5.2 Tutorials summary

5.2 Tutorials summary#

In this book, we worked through tutorials accessing two satellite remote sensing datasets, preparing them for analysis and performing exploratory data analysis and visualization.

Reading and writing data#

Data used in the tutorials include Zarr data cubes and cloud-optimized GeoTIFFs (COGs), which were accessed from cloud object stores such as AWS S3 and Microsoft Planetary Computer. In addition, we analyzed data from GeoTIFF files read from local storage by creating a virtual representation of the data on disk. We also wrote xr.Dataset objects to disk as Zarr data cubes for later reuse.

See: Reading Zarr data cubes stored in S3 buckets with Xarray, Handling encoding information so that Xarray objects can be written to disk, Accessing data from Microsoft Planetary Computer, Reading and writing vector data cubes.

Larger-than-memory data#

We encountered many situations where memory required to perform operations on a dataset was larger than that available on a standard laptop. This prompted us to explore strategies for more efficient memory usage such as parallelization of operations and virtualization of data.

See: Strategies for reading data into memory, Creating a virtual copy to read a larger dataset into memory.

Joining raster and vector data#

In both tutorials, we started with large spatial footprints of satellite imagery represented by raster data cubes. We explored ways to:

Efficiently view the spatial footprint of a raster data cube by creating vector data frame of the footprint,
Clip raster data cubes by the extent of a polygon represented by a vector data frame, and
Create vector data cubes that hold time series data for a set of spatial areas of interest represented by polygons.

See: Handling raster and vector data and Creating vector data cubes.

Data visualization#

We used a number of visualization tools in these tutorials, each of which are appropriate for different situations and use-cases. These include interactive and static visualizations and plotting tools optimized for n-d array and vector datasets.

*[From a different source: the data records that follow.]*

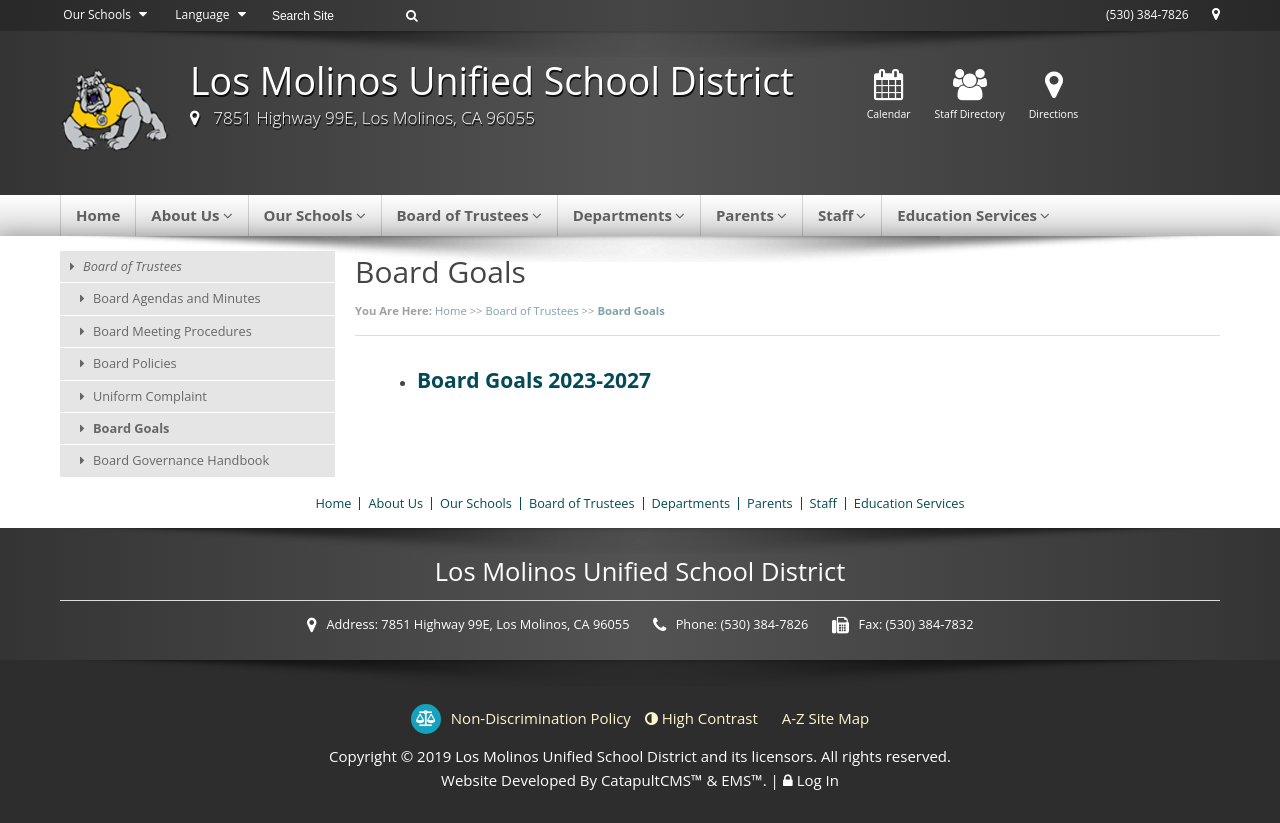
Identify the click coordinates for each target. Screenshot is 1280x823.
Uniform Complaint (150, 396)
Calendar (889, 96)
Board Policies (135, 363)
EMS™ (742, 780)
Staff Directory (970, 96)
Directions (1054, 96)
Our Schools (107, 14)
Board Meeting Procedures (172, 331)
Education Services (973, 215)
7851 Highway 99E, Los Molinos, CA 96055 (374, 117)
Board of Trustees (469, 215)
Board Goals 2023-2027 (534, 380)
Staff (842, 215)
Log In (818, 780)
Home (98, 215)
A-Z (825, 718)
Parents (751, 215)
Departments (629, 215)
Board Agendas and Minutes (177, 298)
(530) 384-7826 (1147, 14)
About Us (191, 215)
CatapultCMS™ (652, 780)
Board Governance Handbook (181, 460)
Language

See: Plotting raster and vector data, Adding basemaps to plots of raster and vector data, Interactive visualization of vector data cubes with Xvec and GeoPandas, Interactive visualization of 2-d data with Xarray and holoviz, Sentinel-1 nb3, Using xr.FacetGrid for data inspection and cleaning, Different ways of plotting 2-d data side-by-side, Interactive visualization of time series data with Xarray and holoviz, and Visual dataset comparison.

Making analysis-ready data cubes#

Several notebooks focused on the tasks of organizing data cubes so that they were appropriate representations of physical observables and attaching relevant metadata to relevant variables and along appropriate dimensions.

This process, often called ‘data tidying,’ refers to the steps required to prepare a dataset for analysis. Depending on your data and how you want to use it, it can become quite involved. Data tidying requires a detailed understanding of both the data that you want to analyze and the ‘data model’ of the tools you are using to work with the data. The following pages contains more discussion on tidying steps for n-dimensional array datasets.

See: Inspection and exploratory analysis of ice velocity data, Wrangle metadata of a Sentinel-1 RTC dataset and Comparing two datasets.